Lawyer, education activist from Afghanistan

Marzia Basel (born 1968) is a former judge in Afghanistan. During the rule of the Taliban, she secretly educated women in her own home. She is also the founder of the Afghanistan Progressive Law Organization.

== Biography ==
Basel grew up in Kabul within a middle class liberal family. Her father was a judge as well and her sisters are lawyers. In 1995, Basel was sworn in as a judge. A year later, the Taliban banned all women professionals and prohibited educating women. All women then had to wear a burqa and Basel recalls that she felt "imprisoned, both literally and figuratively. In the summer it was so hot that I felt as though I were slowly suffocating. Peering out of that tiny mesh cage, I felt like a caged animal, which is exactly what I and other women had become: caged animals stripped of any freedom or dignity."

When the Taliban were in power, Basel defied the laws against educating women and taught English out of her home between 1996 and 2001. Basel had approximately 350 to 400 students between the ages of eight and fifty. Her students, some of whom were wives of Taliban adherents, warned her if they knew she was going to be visited by the Ministry for the Protection of Virtue and Prevention of Vice. Just before the Taliban regime was removed, Basel fled to Pakistan as a refugee for her safety.

In 2002, she founded the Afghan Women Judges Association (AWJA). Her efforts to help support women working in the administration of justice system in Afghanistan increased the number of women defense lawyers from 1 woman in 2005 to 150 women in 2013. Basel has been the director of the AWJA since 2009.

Also in 2002, Basel went to the United States and met with then President George W. Bush, United States Secretary of State, Colin Powell, and others in order to ask for additional assistance for Afghanistan. Despite being told to respect the customs of the country she was visiting, on her return, she faced severe criticism for not always wearing a chador to cover her hair. There was controversy over whether she was fired, but Basel was recorded as saying that she left to join UNICEF to help create a juvenile justice program.

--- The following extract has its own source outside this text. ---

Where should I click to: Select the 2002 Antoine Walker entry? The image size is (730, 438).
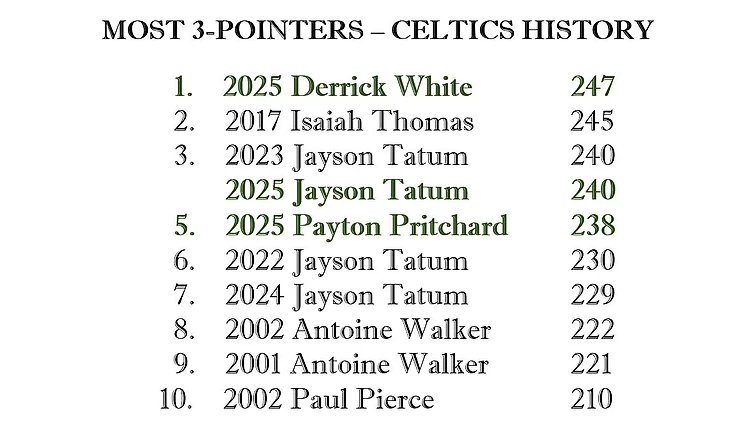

She continued to be active in women's legal rights and women's rights to practice law. In 2005, she earned her master's in International Law from George Washington University.

Basel eventually had to stay out of Afghanistan because of threats to her life. Messages were left on her door from the Taliban in 2011, stating that if they found her, they would kill her. Her husband and father both urged her to stay out of Afghanistan for her safety. Because of the lack of support systems for immigrants in the United States, she chose to move to Canada. She is currently living in Toronto.